Figure 3.

(a) K-Ras mutations can drive cancers. Analysis of the AACR cancer cohort (GENIE Cohort v13.1-public) reveals that K-Ras mutations have high associations with pancreatic, ampullary, appendiceal, small bowel, colorectal, non-small cell lung, and endometrial cancers. The most prevalent K-Ras mutation sites are at codon 12, 13, and 61, with G12 mutations being the most frequent, accounting for ~75% of all K-Ras mutations. Among these mutations, G12D is the most common (~28%), followed by G12V (~23%) and G12C (~15%). (b) K-Ras4B encompasses two critical regions, Switch I (SI) and Switch II (SII). In the inactive GDP-bound state, the two regions are separated (referred as the open SI-SII conformation), which prevents the K-Ras interactions with its effectors. In the active GTP-bound state, these two regions come into closer proximity (referred as the closed SI-SII conformation), favorable for the effector binding.

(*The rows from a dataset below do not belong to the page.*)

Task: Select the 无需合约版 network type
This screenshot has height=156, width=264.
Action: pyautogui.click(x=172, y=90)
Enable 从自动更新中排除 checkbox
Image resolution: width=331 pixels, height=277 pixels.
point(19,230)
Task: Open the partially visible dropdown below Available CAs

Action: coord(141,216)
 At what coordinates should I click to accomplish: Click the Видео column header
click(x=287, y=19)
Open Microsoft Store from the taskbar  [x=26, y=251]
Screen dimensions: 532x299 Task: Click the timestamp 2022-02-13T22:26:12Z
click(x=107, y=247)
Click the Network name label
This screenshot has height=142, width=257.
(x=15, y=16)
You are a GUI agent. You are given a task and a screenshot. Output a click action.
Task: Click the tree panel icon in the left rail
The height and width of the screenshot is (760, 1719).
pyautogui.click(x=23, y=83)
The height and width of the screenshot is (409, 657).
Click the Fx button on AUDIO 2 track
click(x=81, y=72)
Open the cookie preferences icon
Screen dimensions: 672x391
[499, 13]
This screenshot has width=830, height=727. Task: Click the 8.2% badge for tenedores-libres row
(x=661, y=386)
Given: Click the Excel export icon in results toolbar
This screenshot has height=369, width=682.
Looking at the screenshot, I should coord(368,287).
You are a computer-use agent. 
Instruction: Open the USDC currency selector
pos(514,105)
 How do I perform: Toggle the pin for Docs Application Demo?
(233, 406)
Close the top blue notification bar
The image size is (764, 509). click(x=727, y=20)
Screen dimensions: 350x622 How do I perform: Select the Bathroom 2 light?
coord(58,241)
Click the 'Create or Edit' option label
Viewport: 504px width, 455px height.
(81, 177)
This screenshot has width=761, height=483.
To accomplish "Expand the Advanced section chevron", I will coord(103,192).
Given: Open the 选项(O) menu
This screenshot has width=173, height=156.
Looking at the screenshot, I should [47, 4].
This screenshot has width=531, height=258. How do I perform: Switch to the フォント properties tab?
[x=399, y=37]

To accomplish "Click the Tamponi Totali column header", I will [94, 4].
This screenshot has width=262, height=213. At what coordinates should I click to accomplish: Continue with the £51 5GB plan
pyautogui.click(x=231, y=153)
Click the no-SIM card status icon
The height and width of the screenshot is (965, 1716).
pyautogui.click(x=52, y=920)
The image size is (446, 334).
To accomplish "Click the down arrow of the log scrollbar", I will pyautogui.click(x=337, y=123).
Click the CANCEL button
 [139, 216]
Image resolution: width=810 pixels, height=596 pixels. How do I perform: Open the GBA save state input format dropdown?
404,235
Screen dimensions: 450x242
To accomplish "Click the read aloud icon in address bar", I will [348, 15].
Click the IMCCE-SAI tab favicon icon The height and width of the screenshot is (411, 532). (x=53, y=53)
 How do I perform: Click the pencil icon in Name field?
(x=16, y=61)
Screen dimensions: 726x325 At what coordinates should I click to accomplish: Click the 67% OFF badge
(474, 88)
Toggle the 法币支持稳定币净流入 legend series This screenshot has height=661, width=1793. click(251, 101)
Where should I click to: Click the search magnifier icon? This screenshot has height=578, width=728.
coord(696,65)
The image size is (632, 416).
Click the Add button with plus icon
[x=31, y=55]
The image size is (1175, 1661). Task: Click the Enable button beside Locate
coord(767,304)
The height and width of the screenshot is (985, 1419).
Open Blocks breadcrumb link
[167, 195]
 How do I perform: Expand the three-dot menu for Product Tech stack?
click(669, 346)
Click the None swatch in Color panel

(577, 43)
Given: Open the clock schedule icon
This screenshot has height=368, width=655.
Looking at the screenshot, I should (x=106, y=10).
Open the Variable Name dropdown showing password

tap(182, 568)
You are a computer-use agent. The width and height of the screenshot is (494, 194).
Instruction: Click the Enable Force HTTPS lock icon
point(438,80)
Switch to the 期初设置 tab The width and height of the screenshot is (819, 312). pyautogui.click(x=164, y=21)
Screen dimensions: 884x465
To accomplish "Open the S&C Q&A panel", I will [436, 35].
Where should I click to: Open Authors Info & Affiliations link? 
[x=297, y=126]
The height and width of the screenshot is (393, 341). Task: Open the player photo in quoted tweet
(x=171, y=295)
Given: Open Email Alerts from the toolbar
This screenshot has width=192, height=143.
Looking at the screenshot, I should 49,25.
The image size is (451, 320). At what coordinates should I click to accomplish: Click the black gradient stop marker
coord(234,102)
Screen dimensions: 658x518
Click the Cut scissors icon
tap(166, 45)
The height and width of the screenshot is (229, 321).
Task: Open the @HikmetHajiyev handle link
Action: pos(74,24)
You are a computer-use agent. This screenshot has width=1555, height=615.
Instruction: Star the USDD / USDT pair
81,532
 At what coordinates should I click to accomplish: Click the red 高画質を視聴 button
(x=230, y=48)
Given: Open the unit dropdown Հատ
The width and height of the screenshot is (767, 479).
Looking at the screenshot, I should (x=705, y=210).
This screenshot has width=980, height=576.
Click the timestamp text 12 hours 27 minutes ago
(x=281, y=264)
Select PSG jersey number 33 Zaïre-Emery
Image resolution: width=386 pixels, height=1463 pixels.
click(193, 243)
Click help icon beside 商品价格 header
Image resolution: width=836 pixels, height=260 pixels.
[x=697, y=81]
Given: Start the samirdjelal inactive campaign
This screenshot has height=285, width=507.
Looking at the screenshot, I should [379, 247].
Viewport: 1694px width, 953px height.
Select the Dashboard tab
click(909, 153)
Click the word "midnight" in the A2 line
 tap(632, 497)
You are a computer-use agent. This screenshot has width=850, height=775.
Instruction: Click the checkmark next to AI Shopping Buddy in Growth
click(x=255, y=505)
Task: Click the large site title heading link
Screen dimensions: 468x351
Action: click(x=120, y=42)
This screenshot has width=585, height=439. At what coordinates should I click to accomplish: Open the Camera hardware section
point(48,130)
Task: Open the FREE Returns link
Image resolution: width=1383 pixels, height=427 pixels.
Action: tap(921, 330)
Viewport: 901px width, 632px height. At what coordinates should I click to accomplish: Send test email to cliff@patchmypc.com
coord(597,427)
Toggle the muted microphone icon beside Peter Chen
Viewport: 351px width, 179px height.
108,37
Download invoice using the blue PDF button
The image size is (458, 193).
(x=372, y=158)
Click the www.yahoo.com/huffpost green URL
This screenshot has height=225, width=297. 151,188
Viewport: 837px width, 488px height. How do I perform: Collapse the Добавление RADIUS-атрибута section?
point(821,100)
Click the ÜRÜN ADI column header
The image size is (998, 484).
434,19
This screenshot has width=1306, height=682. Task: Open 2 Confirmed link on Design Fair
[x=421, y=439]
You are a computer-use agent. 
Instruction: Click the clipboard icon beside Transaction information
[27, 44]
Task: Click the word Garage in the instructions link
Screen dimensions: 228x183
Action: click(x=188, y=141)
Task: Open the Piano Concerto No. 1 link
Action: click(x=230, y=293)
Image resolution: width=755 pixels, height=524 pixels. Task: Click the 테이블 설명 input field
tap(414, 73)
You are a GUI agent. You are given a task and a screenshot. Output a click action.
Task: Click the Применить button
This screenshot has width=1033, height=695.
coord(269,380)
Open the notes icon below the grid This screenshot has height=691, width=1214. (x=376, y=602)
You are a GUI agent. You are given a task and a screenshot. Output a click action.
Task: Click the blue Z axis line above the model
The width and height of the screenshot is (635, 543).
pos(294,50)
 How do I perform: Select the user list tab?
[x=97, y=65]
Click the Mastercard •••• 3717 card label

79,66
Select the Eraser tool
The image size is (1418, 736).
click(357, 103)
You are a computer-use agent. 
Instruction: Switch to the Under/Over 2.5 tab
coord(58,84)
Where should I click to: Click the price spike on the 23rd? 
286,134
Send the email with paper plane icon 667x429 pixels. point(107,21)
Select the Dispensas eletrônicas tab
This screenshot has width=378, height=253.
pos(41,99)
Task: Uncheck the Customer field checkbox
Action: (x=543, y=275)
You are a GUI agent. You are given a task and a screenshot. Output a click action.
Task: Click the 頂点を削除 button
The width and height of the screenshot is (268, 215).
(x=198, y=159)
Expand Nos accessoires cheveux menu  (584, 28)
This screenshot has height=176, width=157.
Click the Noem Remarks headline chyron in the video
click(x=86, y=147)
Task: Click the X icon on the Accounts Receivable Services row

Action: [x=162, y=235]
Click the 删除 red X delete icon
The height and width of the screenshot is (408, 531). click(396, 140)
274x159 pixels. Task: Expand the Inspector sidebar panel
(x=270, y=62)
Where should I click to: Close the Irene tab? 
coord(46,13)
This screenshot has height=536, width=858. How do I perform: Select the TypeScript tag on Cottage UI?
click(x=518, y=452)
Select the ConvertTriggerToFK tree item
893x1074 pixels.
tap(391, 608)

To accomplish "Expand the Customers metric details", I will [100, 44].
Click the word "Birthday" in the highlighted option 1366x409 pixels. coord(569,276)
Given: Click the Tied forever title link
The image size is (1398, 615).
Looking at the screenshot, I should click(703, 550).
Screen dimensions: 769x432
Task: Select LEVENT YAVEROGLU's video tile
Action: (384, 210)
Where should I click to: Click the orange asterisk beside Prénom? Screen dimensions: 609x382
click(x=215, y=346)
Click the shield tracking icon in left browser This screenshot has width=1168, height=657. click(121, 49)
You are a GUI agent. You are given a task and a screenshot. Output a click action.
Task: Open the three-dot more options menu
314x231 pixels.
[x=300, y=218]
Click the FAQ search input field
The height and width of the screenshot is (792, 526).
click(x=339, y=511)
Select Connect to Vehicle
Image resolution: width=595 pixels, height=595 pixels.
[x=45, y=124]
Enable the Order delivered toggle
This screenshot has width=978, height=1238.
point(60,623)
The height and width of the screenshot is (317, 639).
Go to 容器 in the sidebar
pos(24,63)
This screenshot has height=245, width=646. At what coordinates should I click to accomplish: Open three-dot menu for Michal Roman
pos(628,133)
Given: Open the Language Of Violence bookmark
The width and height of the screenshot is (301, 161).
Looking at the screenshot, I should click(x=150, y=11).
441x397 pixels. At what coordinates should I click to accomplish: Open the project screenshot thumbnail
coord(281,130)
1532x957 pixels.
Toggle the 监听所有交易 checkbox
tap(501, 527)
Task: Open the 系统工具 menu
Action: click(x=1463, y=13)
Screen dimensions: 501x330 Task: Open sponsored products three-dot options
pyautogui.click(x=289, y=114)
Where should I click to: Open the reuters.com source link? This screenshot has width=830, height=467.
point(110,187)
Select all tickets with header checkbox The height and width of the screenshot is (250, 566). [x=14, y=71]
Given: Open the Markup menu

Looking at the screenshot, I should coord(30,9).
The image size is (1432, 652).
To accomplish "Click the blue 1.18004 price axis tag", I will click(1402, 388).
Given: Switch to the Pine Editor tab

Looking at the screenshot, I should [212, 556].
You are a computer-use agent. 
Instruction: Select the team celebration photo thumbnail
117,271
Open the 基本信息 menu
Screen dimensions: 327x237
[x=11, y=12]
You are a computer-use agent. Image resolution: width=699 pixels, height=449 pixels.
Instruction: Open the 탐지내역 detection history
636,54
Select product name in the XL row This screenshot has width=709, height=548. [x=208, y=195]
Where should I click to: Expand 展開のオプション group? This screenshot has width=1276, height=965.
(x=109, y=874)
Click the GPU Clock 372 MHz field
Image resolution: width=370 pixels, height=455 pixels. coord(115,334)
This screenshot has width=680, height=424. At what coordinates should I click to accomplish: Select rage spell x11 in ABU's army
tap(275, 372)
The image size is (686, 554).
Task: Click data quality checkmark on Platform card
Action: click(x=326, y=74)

Oncogenic mutations in K-Ras4B can shift the equilibrium towards the active state. The G12V and G12D mutants have a high population in the GTP-bound state with the closed SI-SII conformation, and a low population in the GDP-bound state with the open SI-SII conformation. The G12V mutation induces a more potent activation of K-Ras compared to the G12D mutation. This difference in activation strength may arise from the distinct dynamic ensembles of the two mutants. In the GDP-bound state, K-Ras carrying the most aggressive G12V mutation visits frequently the active-like conformation, featuring instances of SI and SII separation. This further amplifies the likelihood of downstream effectors binding, thereby intensifying the signal transduction.